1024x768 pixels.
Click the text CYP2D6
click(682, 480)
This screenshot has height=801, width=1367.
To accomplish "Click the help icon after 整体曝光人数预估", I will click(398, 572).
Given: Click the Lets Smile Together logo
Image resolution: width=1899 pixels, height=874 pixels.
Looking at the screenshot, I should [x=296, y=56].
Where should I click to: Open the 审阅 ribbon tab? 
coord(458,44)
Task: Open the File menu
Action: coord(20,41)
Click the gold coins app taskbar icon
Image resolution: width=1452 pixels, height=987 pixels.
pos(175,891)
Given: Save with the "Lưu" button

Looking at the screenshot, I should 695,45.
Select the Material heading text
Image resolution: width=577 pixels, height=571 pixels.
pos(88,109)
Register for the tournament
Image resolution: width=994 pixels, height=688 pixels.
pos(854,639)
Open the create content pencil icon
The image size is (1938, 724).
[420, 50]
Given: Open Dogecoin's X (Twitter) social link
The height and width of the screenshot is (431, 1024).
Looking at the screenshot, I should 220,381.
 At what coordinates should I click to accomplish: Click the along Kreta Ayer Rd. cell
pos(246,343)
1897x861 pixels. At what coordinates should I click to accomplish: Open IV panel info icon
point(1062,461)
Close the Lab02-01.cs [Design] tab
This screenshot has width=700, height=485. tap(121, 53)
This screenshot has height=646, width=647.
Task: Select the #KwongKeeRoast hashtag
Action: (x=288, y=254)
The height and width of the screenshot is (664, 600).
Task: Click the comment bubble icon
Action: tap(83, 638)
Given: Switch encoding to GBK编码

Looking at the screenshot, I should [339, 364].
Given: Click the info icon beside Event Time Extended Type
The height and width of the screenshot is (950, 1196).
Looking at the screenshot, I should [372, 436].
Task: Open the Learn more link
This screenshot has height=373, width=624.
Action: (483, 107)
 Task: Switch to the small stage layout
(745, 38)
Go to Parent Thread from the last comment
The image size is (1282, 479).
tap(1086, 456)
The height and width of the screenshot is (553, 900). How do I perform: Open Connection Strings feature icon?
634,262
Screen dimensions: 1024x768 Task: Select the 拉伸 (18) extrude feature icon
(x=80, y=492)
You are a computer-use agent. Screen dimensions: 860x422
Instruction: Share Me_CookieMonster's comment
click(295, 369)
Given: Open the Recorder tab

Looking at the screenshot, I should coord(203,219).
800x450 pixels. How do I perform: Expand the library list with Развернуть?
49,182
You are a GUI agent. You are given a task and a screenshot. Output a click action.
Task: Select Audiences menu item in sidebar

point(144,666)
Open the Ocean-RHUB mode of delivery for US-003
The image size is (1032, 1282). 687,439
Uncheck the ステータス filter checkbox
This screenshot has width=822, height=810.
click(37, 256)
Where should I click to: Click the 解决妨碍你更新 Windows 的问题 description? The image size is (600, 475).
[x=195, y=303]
= = = = = = =
### Assignment:
Report the number of lines in the entries above that include the string "link". Give nothing but the number.

### Result of the exercise:
2